> Instruções
(a) Responda, com base no texto sobre liberalismo econômico:
(i) Por quantos anos, segundo a pergunta, os investimentos sociais seriam congelados?
(ii) Que porcentagem de sua área territorial a China tem como agricultável?
(iii) Há quanto tempo a Espanha está sem um governo sólido?
(b) Retome o texto sobre liberalismo econômico a partir da última frase apresentada e dê continuidade a ele.

> Texto da página
====

Dos ataques do governo à sociedade, como a reforma trabalhista, o congelamento dos investimentos sociais por 20 anos e a reforma da Previdência que deve ir à votação até o final do ano, qual é o mais nocivo para o país ?
Esses todos que você citou, na verdade, são um só: o liberalismo econômico que acabou com a Europa. Que fez desaparecer a Grécia como Estado, que prejudicou brutalmente a Itália, que faz com que a Espanha não tenha um governo sólido há um ano e meio, que levou a Inglaterra ao Brext e que pediu asilo no Brasil para compensar suas perdas. A intenção é tomar conta do território brasileiro, uma espécie daquele desejo alemão da época do Liberound, o Espaço Vital. E todos os países hoje disputam esse espaço sul-americano. Por exemplo, a China tem 7% da sua área territorial agricultável e 20% da população do mundo. ME parece razoável que ela queira ampliar sua área agricultável para 20%. Ela está comprando terras na África e entrando no Brasil. E o Temer que iniciou esse golpe sob uma tutela norte-americana agora se preocupa apenas em se manter no poder.

====

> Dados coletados
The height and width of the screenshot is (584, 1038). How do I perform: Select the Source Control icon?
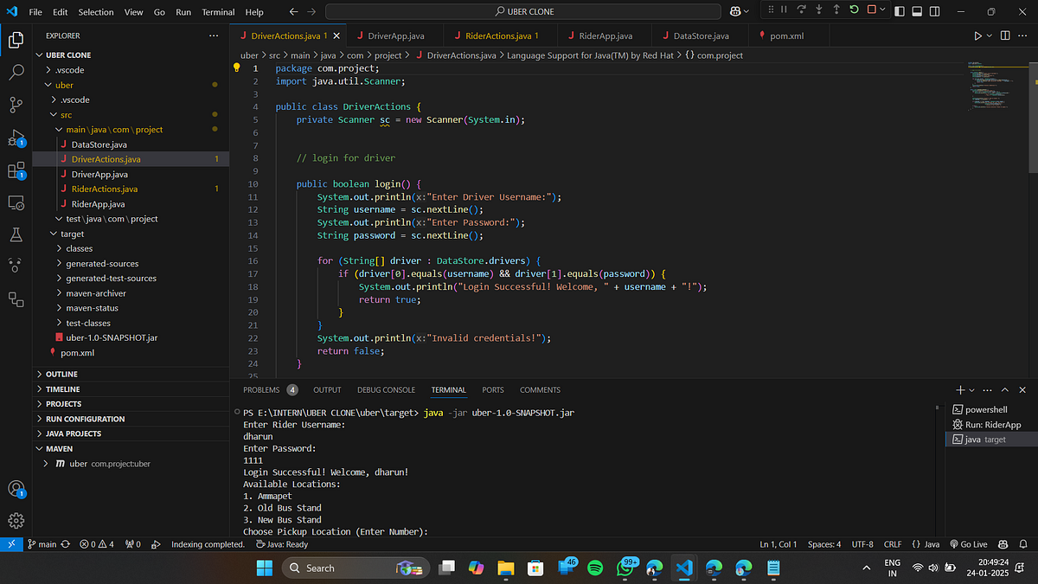tap(16, 106)
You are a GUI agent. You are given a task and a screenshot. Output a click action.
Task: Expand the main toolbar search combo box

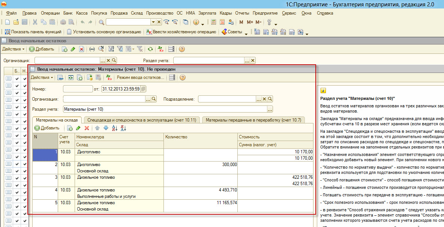153,22
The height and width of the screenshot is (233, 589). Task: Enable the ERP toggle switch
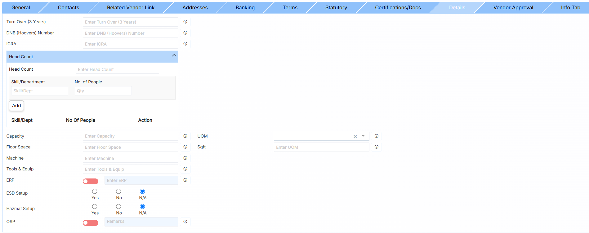click(90, 181)
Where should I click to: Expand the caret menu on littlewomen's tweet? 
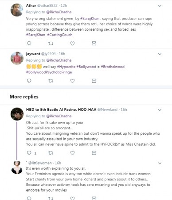click(160, 163)
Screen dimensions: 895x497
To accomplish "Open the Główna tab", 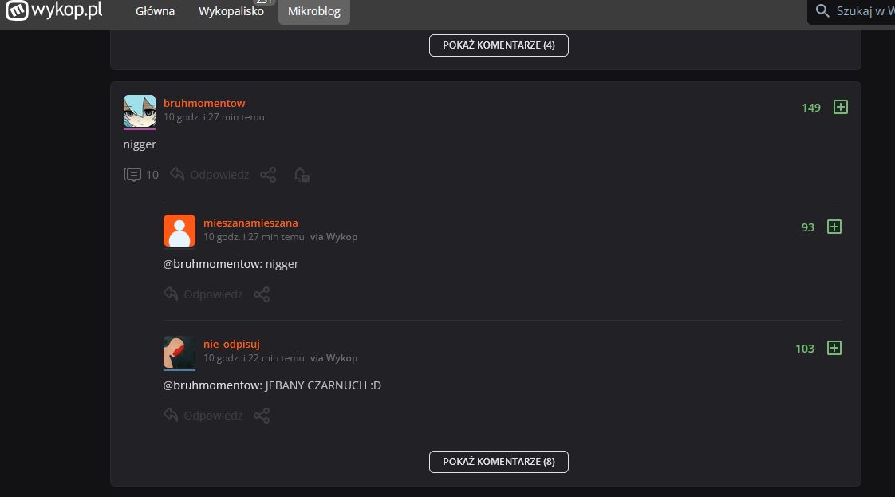I will [155, 11].
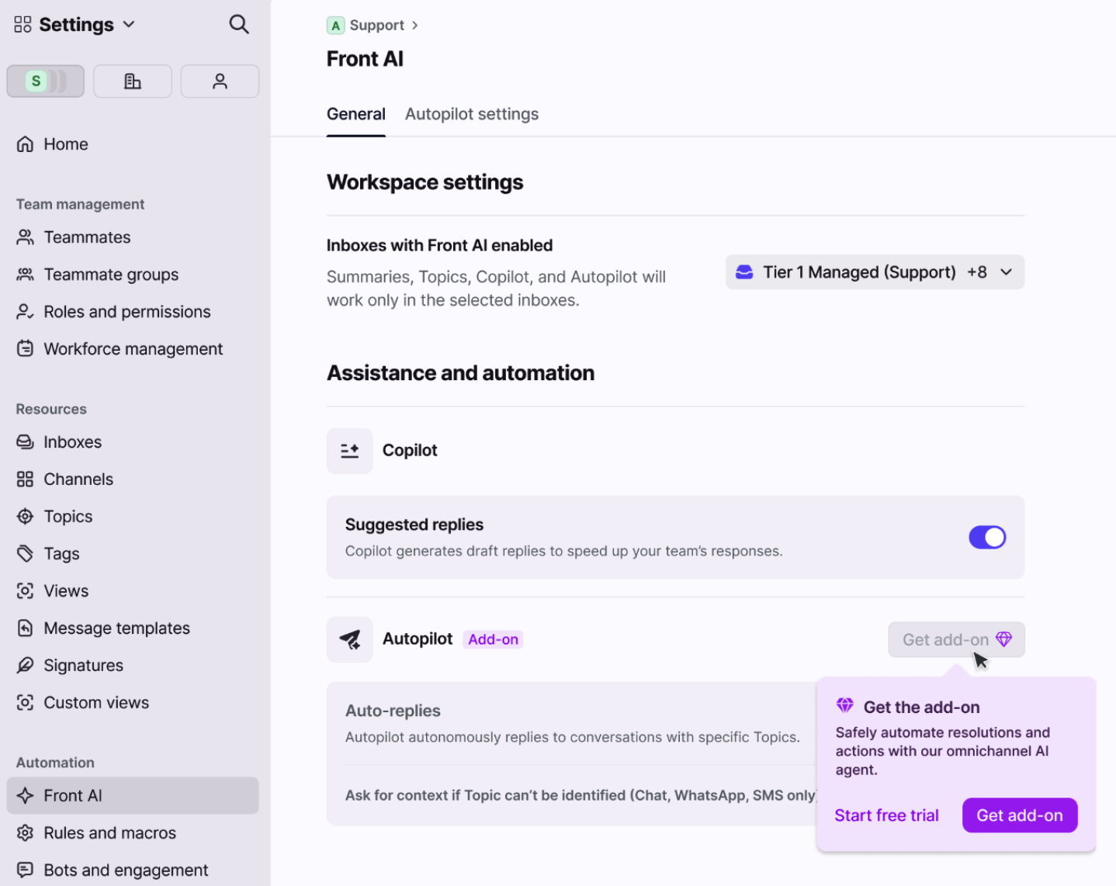Click the purple Get add-on button
This screenshot has width=1116, height=886.
tap(1019, 815)
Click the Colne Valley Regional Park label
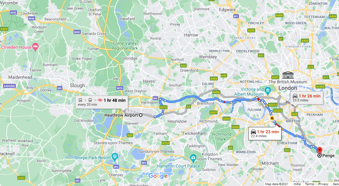Viewport: 339px width, 186px height. pyautogui.click(x=125, y=46)
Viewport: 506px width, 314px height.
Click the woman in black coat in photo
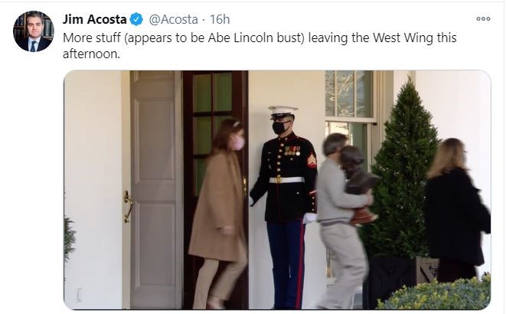coord(457,210)
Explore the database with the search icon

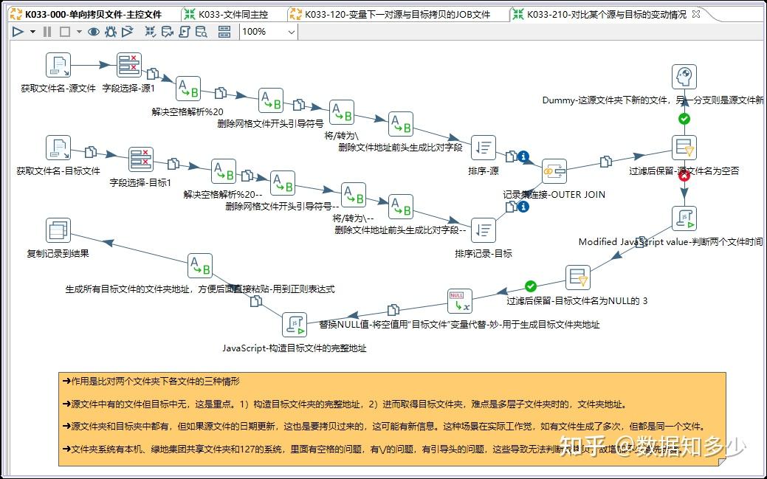[x=203, y=32]
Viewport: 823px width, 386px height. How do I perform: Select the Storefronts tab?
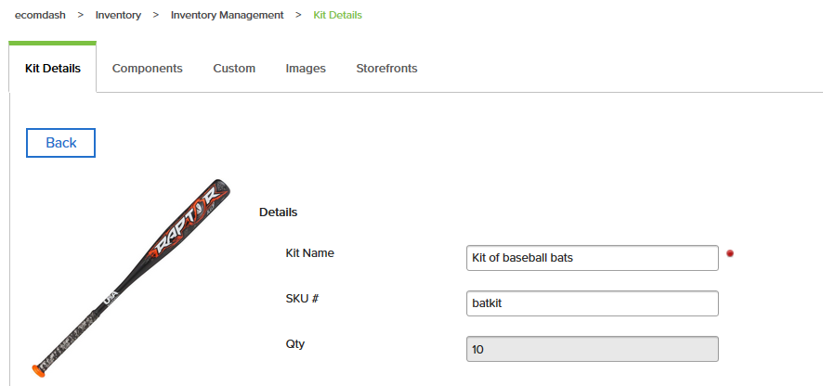[386, 68]
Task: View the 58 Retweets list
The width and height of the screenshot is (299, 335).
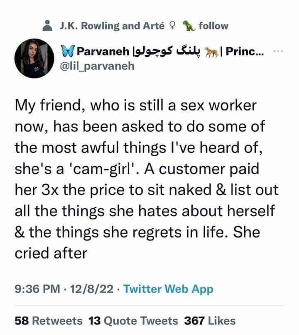Action: tap(49, 321)
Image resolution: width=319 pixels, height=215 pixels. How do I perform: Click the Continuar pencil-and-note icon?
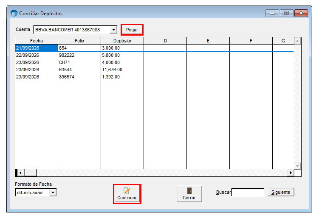[x=127, y=191]
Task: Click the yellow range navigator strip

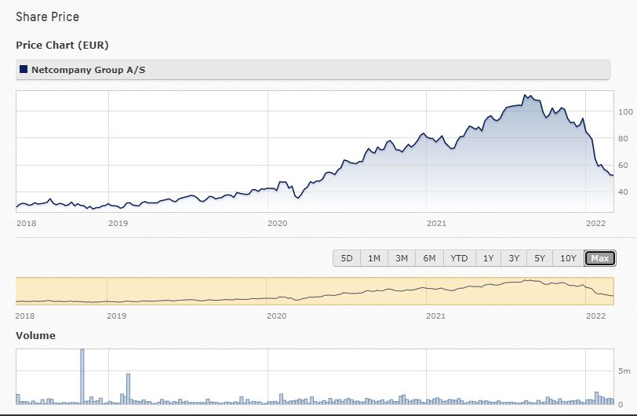Action: [314, 291]
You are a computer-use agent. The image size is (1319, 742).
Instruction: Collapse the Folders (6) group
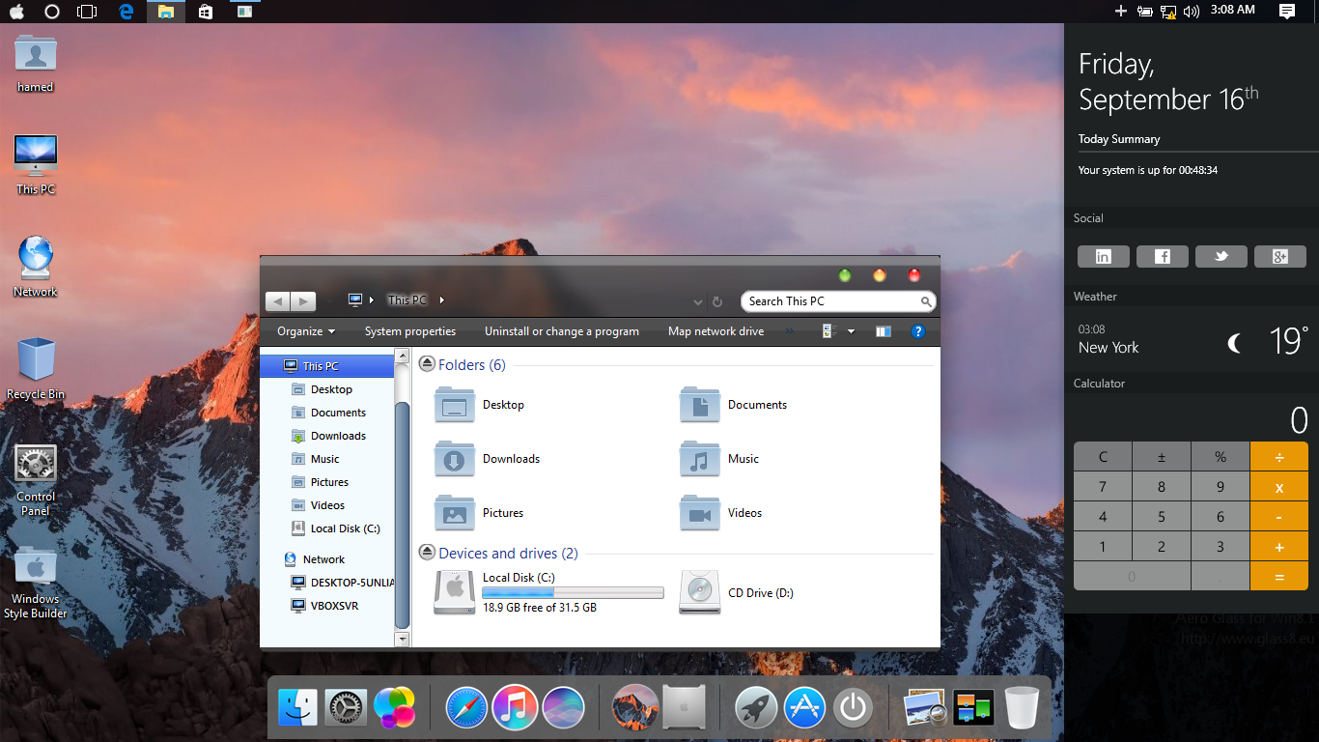(x=427, y=364)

====

> Respostas por tarefa
(a)
(i) Por 20 anos.
(ii) 7%.
(iii) Há um ano e meio.

(b)
Sua oposição incisiva no episódio do impeachment levou muita gente a se perguntar porque você ainda estava no PMDB e não em um partido de esquerda…
Qual é o partido de esquerda ? Você conhece algum no Brasil ? Vou lhe contar um pouco da minha história. Minhas raízes estão em Sergipe. Meus avós paternos são sergipanos, e os maternos baianos. Meu avô sergipano criou o primeiro partido operário do Brasil, um dia depois da proclamação da República, chamava-se Partido Operário e defendia a reforma agrária, o ensino público, a saúde pública e uma profunda reforma no judiciário, que sairia do Direito Romano e seria apenas um Direito Arbitral que aliás é uma coisa que está para acontecer. Essas instâncias, essa lentidão, ainda mais em função do número de habitantes da Terra. O modelo chinês é interessante, não é nem de arbitragem. A China não tem juízes, mas conciliadores. Tem um 1 bilhão e meio de habitantes e 113 mil conciliares, que sentam com as partes. Mas não podemos sobreviver mais com esse Judiciário que se corrompe do mesmo jeito que o Executivo e o Legislativo por pressão do capital financeiro.
A Lava-jato quebrou o Brasil ?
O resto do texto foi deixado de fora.